Firms are urged that they must engage with compliance departments when undertaking any technology project, and the importance of continuously assessing the model to overcome some of those transparency barriers is paramount.
The adoption and successful use of AI or ML comes with a significant resource cost attached, and as such, firms that expecting to realise quick results will be sorely disappointed unless they are prepared to play the long game.
Addressing these unrealistic expectations, MAN GLG’s Manna said that the majority of time spent on machine learning projects is used to clean data before research and development can take place, and that those firms that are only now starting their journey with machine learning should be not expect to see results in the short-term.

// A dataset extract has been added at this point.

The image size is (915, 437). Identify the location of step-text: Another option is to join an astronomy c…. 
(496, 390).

“The truth is, it is a fallacy and it takes a huge amount of time to build a framework where you can deliver things at scale that work,” he said. “On the machine learning and AI side of things, problems are best solved by teams of people, because you need the challenge, rigour and time to learn and fail, learn and try again; that process takes a lot of time.”
Another significant challenge is in finding the right balance between man and machine, as market participants and technologists attempt to dispel the myth that AI and ML is even close to replacing the human buy-side trader.

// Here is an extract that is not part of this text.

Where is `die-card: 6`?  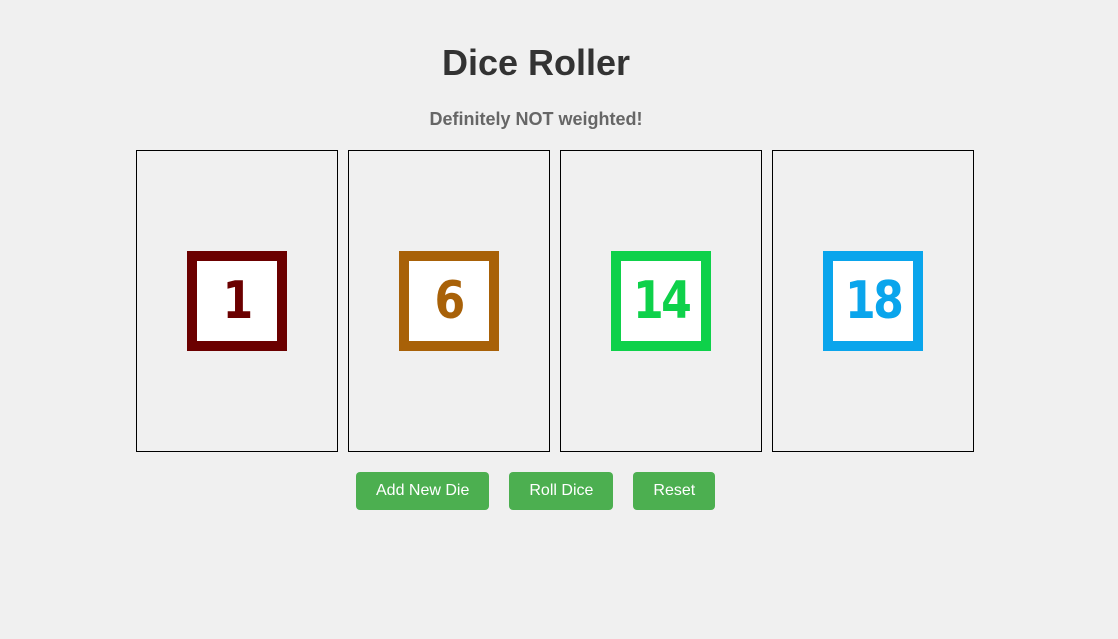
die-card: 6 is located at coordinates (449, 301).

“Technically there is a bit of truth that everything could be automated, there is no doubt that most processes could be run without a human being, certainly within our industry,” Mawdsley explained. “The point is that the world isn’t that flat and there are certainly unusual things that happen in life every day that don’t follow the patterns and I am not sure that we are 100% there, where the AI is able to interpret all of those black swan events and build them into a model.
“There is an element that says the human brain is trained to deal with these outliers, and the machine giving help to follow those patterns is probably where you want to be… It’s about using technology to make more informed trading decisions and as such that means not fully automating everything at all and ensuring that we are bringing in an element of human intelligence, but we are presenting people with options.”
As data becomes more readily available and the size of that data continues to grow, there is little doubt that asset managers implementing AI and ML technologies are at the forefront of the future of buy-side trading, and this is happening now. As some funds struggle to adapt to the changing trading landscape, others are ready and willing to seize the opportunity using AI and ML to overhaul traditional trading processes.